Adresse: Kammgarnzentrum (Innenhof), Hanuschgasse 1, 2540 Bad Vöslau
Dauer: 18.6. - 30.8.2026
Der mehrfach ausgezeichnete akademische Bildhauer Destan Gashi, der sein Atelier seit 2023 im Kammgarnzentrum von Bad Vöslau hat, zeigt bis Ende August, Skulpturen im Innenhof des Kammgarnzentrums von Bad Vöslau.
Eröffnung ist am Donnerstag den 18.6. um 16 Uhr, auch sein Atelier im Kammgarnzentrum auf Stiege 7/Tür 1 ist an diesem und die folgenden zwei Tage für interessierte Besucher geöffnet.
Offenes Atelier: Do 18.6. und Fr 19.6.2026, 16 – 20 Uhr | Sa 20.6.2026, 9 – 16 Uhr
Über den Künstler und die Ausstellung:
Der im Kosovo geborene und an der Brüsseler Kunstakademie zum Maler und Bildhauer ausgebildete Künstler Destan Gashi, lebt seit 1987 in Wien, seit 2023 hat er sein Atelier in Bad Vöslau.
Seit mehr als 50 Jahren macht er Kunst, unzählige Ausstellungen haben seither stattgefunden, zuletzt im Herbst des vergangenen Jahres im Europaparlament von Brüssel, wo er gemeinsam mit seiner Gattin, der Malerin Barbara Gashi, sehr erfolgreich, mehr als 20 Werke zeigte.

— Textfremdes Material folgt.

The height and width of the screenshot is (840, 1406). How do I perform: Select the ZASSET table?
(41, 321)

In seinem Bildhaueratelier im Kammgarnzentrum meißelt er Skulpturen aus feinstem Marmor. Eine Auswahl an Werken ist von 18.6. – 30.8.2026 im Innenhof des Kammgarnzentrums ausgestellt.
Zur Eröffnung dieser Ausstellung ist auch sein Atelier, das sich ebenfalls im Kammgarnzentrum befindet, nämlich auf Stiege 7/Tür 1, am 18.6. und am 19.6.2026 jeweils von 16 bis 20 Uhr, für interessierte Besucher geöffnet, ebenso am Samstag den 20.6. 2026, von 9 bis 16 Uhr.

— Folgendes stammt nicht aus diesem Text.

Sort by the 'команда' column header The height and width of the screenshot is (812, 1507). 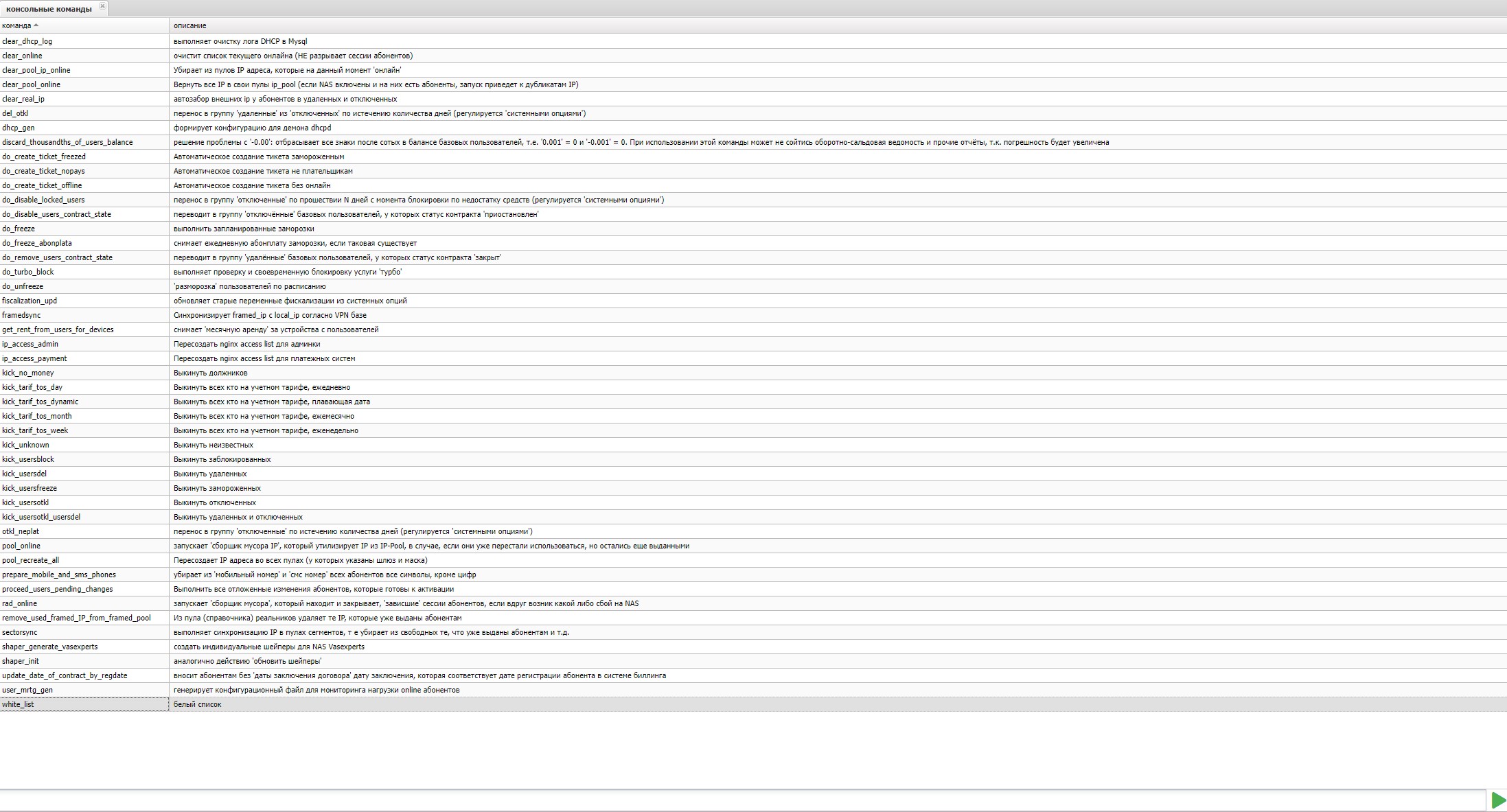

Im Atelier sind mehr als 20 Skulpturen zu sehen. Hauptthemen seiner Bildhauerwerke sind: der weibliche Akt und Frauenköpfe. Das Material aus denen er diese meißelt ist vorwiegend Marmor aus Österreich, sprich aus der Wachau und aus Sölk, aber auch aus Portugal und aus Italien, sogar aus seiner Heimat dem Kosovo. Mal glatt poliert mal roh behauen, laden seine einzigartigen Werke den Betrachter unweigerlich ein, diese zu berühren und zu „begreifen“.

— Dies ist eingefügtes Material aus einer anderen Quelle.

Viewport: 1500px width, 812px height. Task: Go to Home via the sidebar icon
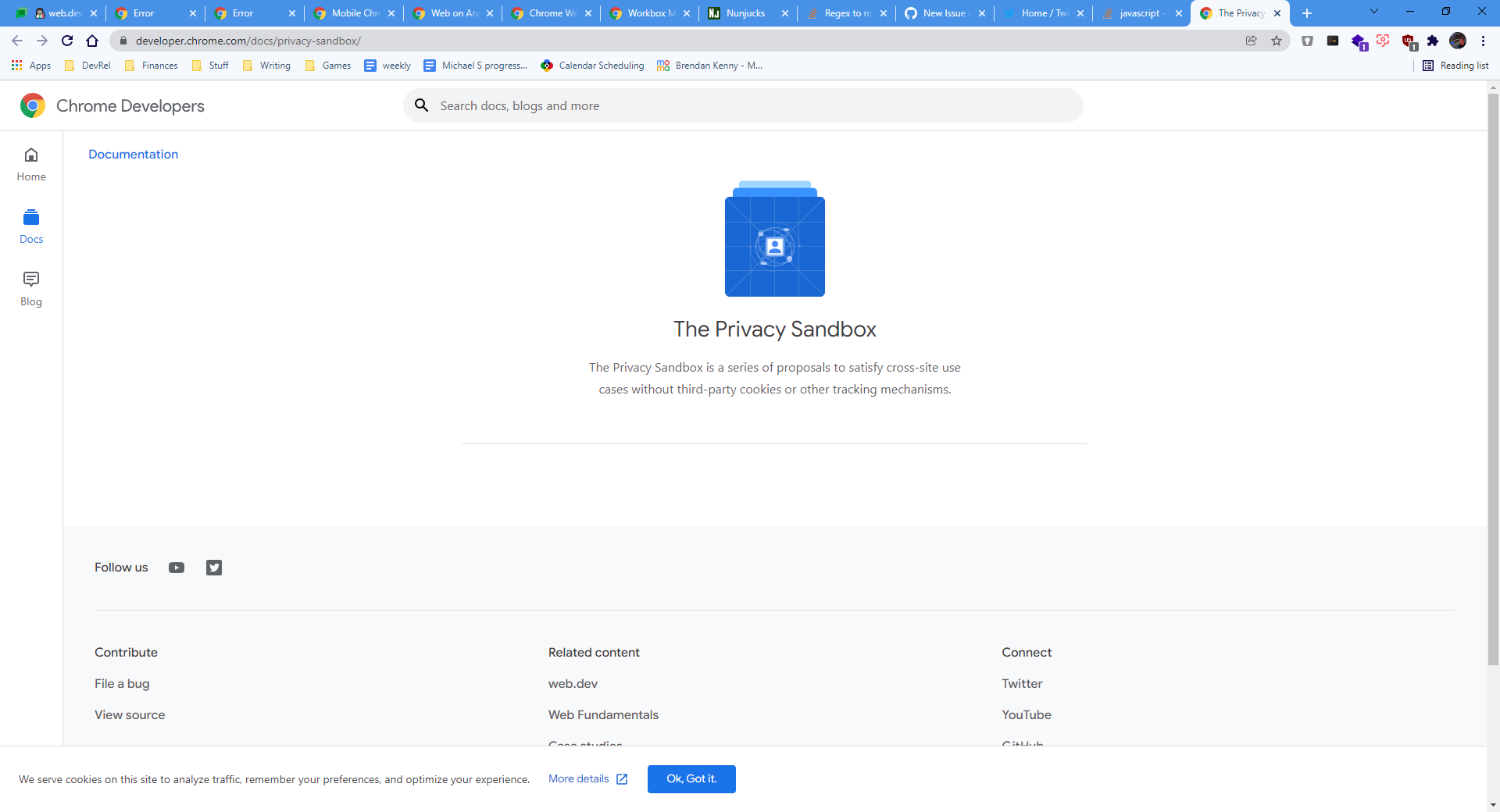[x=30, y=164]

Destan Gashi liebt es die Maserung der Steine für seine Werke zu nützen und verleiht seinen Figuren, auch damit, eine ganz besondere Lebendigkeit. Der Bildhauer, der die Anatomie des weiblichen Körpers während seines Studiums nach dem Modell bis ins kleinste Detail studieren konnte, bringt heute seine Ideen ohne Modell oder Vorstudien direkt in den Stein.
„Taille directe“ nennt sich diese Arbeitstechnik im Französischen, bei der der Künstler die Formen in den Stein unmittelbar, also ohne künstlerische Vorlage ausarbeitet.
Ein Atelierbesuch ist übrigens auch an anderen Tagen, nach Voranmeldung, möglich.